Autre fait prégnant, la majorité des pays qui ont connu une recrudescence de la sous-alimentation sont des pays présentant une forte dépendance à l’égard des produits de base pour leurs exportations ou importations, et par conséquent une grande vulnérabilité aux fluctuations des prix mondiaux. Beaucoup d’entre eux, qui dépendent en grande partie des recettes tirées des exportations de pétrole et d’autres matières premières, ont subi de plein fouet le net recul des prix des produits de base depuis 2011. La forte dépendance aux produits de base a des effets négatifs sur le développement social et économique, accroît l’instabilité économique et politique et s’accompagne souvent d’inégalités de distribution. En cela, le rapport offre une analyse assez fouillée des effets de la baisse des prix internationaux des produits de base sur la sécurité alimentaire, en détaillant les différents mécanismes économiques sous-jacents qui déstabilisent les grandes variables économiques (dégradation des termes de l’échange, dépréciation de la monnaie, dégradation des finances publiques) pour se répercuter in fine sur le prix et l’accessibilité des denrées alimentaires.
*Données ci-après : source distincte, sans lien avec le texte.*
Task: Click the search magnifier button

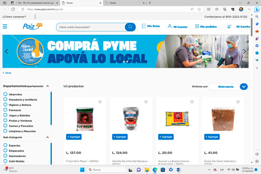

Des inégalités aux effets aggravants

À la lecture du rapport, on a craint que la FAO s’enferre dans les poncifs habituels, partant du constat que la sous-alimentation progresse dans les pays où la croissance s’est ralentie ou l’économie s’est contractée. Mais, cette fois-ci, le rapport souligne explicitement que l’incidence des fléchissements économiques sur la sécurité alimentaire ne peut être isolée des causes fondamentales de la faim et de la malnutrition que sont la pauvreté, les inégalités et la marginalisation. La pauvreté extrême est l’une des causes sous-jacentes de l’insécurité alimentaire et de la malnutrition. Mais cela n’explique pas tout : un grand nombre de personnes souffrant de la faim vivent dans des pays à revenu intermédiaire, où la pauvreté extrême a régressé au cours des dernières années. L’exacerbation des inégalités de revenus, d’accès aux services de base et aux moyens de production explique pourquoi le recul de la pauvreté extrême ne se traduit pas nécessairement par une amélioration de la situation sur les plans de la sécurité alimentaire. Dans les pays où règnent de fortes inégalités, les périodes de ralentissement économique ont un effet négatif disproportionné sur la sécurité alimentaire et nutritionnelle. La prévalence de l’insécurité alimentaire aiguë est près de trois fois plus élevée dans les pays à fortes inégalités de revenus.

Un diagnostic éclairant mais des recommandations timorées et inabouties

Sans surprise, les recommandations que dressent in fine le rapport en matière de politiques publiques, se portent vers la nécessité d’agir sur le court terme et à plus long terme. Avec le risque de paraître incantatoire. À court terme, les pays doivent assurer la protection des revenus et du pouvoir d’achat, notamment des ménages les plus vulnérables, au moyen de programmes de protection sociale, des transferts monétaires, des programmes de travaux publics et des politiques visant à atténuer les fluctuations excessives des prix des denrées alimentaires. À plus long terme, le défi doit être relevé en misant sur une « transformation structurelle inclusive et favorable aux pauvres », notamment dans les pays caractérisés par une dépendance forte à l’égard du commerce des produits de base. Le rapport esquisse enfin quelques éléments sur la lutte contre les inégalités sociales et les enjeux autour de l’ouverture aux échanges et les accords commerciaux, sans pour autant s’affranchir de la pensée dominante libre-échangiste. Tout juste recommande-t-elle de faciliter le commerce tout en s’assurant que cela n’ait pas d’effets préjudiciables sur la sécurité alimentaire.

Bref, un diagnostic éclairant mais des recommandations timorées et inabouties sur la refonte des politiques agricoles et commerciales.